EXCERPT PROVIDED:
<<<<
If a process fails to terminate cleanly, the shutdown manager will stop it forcefully after a timeout set by property ShutdownManager.deephaven.shutdownTimeoutMillis
.
Modify the following default to change the timeout for worker and dispatcher shutdown.
# override the shutdown timeout for all workers
[service.name=dbquery|dbmerge] {
ShutdownManager.deephaven.shutdownTimeoutMillis=60000
}
Table Data Cache Proxy Process
Level | Impact |
---|---|
Sev 1 - Critical | Intraday data will not be available. |
Procedures
Check Process is running with Monit:
sudo -u irisadmin monit status db_tdcp
View Application Log Files:
cat /var/log/deephaven/tdcp/TableDataCacheProxy.log.current
List Log Files for Standard Out/Error:
ls -ltr /var/log/deephaven/tdcp/db_tdcp.log.????-??-??
Restart Procedure:
sudo -u irisadmin monit restart db_ltds
Local Table Data Server Process
Level | Impact |
---|---|
Sev 2 - Moderate | If the LTDS is configured in the routing, then any data it serves will not be available. |
Procedures
Check Process is running with Monit:
sudo -u irisadmin monit status db_ltds
View Application Log Files:
cat /var/log/deephaven/ltds/LocalTableDataServer.log.current
List Log Files for Standard Out/Error:
ls -ltr /var/log/deephaven/ltds/db_ltds.log.????-??-??
Restart Procedure:
sudo -u irisadmin monit restart db_ltds
Status Dashboard
Level | Impact |
---|---|
Sev 2 - Moderate | Status dashboard data will not be available. |
Procedures
Check Process is running with Monit:
sudo -u irisadmin monit status status_dashboard
View Application Log Files:
cat /var/log/deephaven/status_dashboard/StatusDashboard.log.current
List Log Files for Standard Out/Error:
ls -ltr /var/log/deephaven/status_dashboard/status_dashboard.log.????-??-??
Restart Procedure:
sudo -u irisadmin monit restart db_ltds
Web API Service Process Table
Level | Impact |
---|---|
Sev 1 - Critical | Both Web API clients and Deephaven Console GUI Users will be impacted. Users will not be able to use the Launcher and Deephaven Clients will not be able to receive any updates from the server. |
Procedures
Enable the Web API Service:
The Web API Service is disabled by default.
In the M/Monit config folder, remove the .disabled
extension from the Web API Service config file name and run monit reload. This will instruct the M/Monit daemon to reread its configuration and re-initialize.
cd /etc/sysconfig/illumon.d/monit
mv web_api_service.disabled web_api_service.conf
sudo -u irisadmin monit reload
Check Process is running with Monit:
sudo -u irisadmin monit status web_api_service
View Application Log Files:
cat /var/log/deephaven/web_api_service/WebServer.log.current
List Log Files for Standard Out/Error:
ls -ltr /var/log/deephaven/web_api_service/web_api_service.log.????-??-??
Restart Procedure:
sudo -u irisadmin monit restart web_api_service
Web API Server TLS Keystore (.p12
keystore file)
>>>>
GIVEN EXERCISE 1:
In the Deephaven process excerpt, what severity level is given for the Web API Service Process?
GIVEN EXERCISE 2:
List every application log file path that the Deephaven process excerpt gives under "View Application Log Files".

DATASET CONTENT:
<<<<
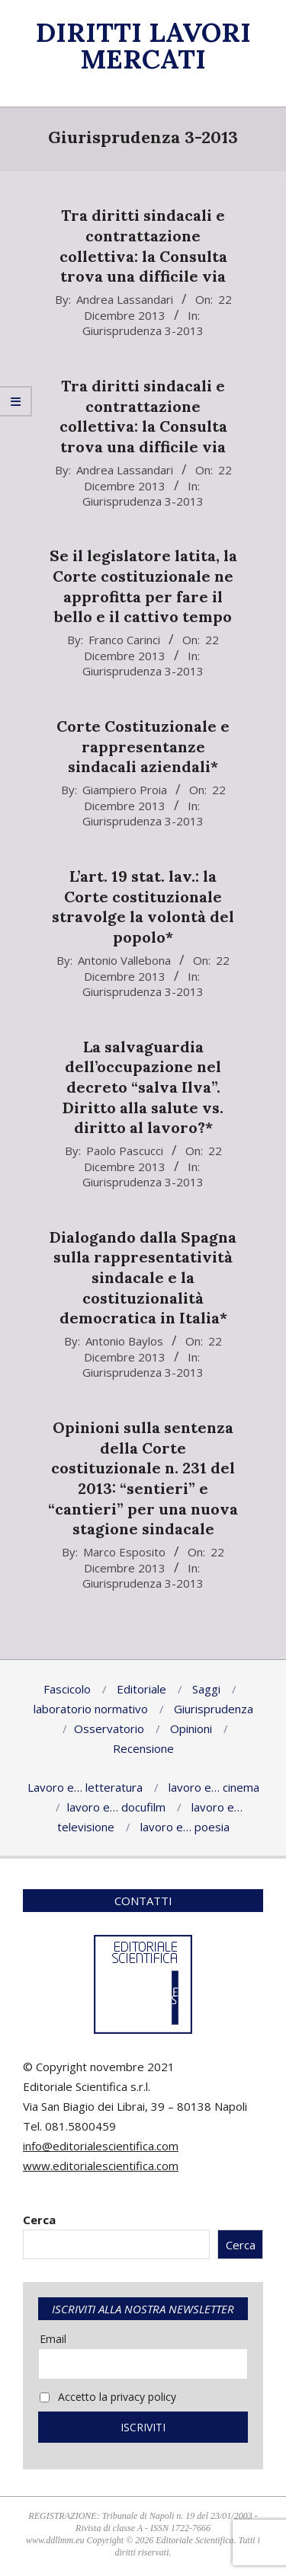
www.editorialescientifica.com (100, 2165)
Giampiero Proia (124, 789)
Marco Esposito (124, 1551)
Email (53, 2339)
>>>>
RIGHT ANSWER 1:
Sev 1 - Critical

RIGHT ANSWER 2:
/var/log/deephaven/tdcp/TableDataCacheProxy.log.current
/var/log/deephaven/ltds/LocalTableDataServer.log.current
/var/log/deephaven/status_dashboard/StatusDashboard.log.current
/var/log/deephaven/web_api_service/WebServer.log.current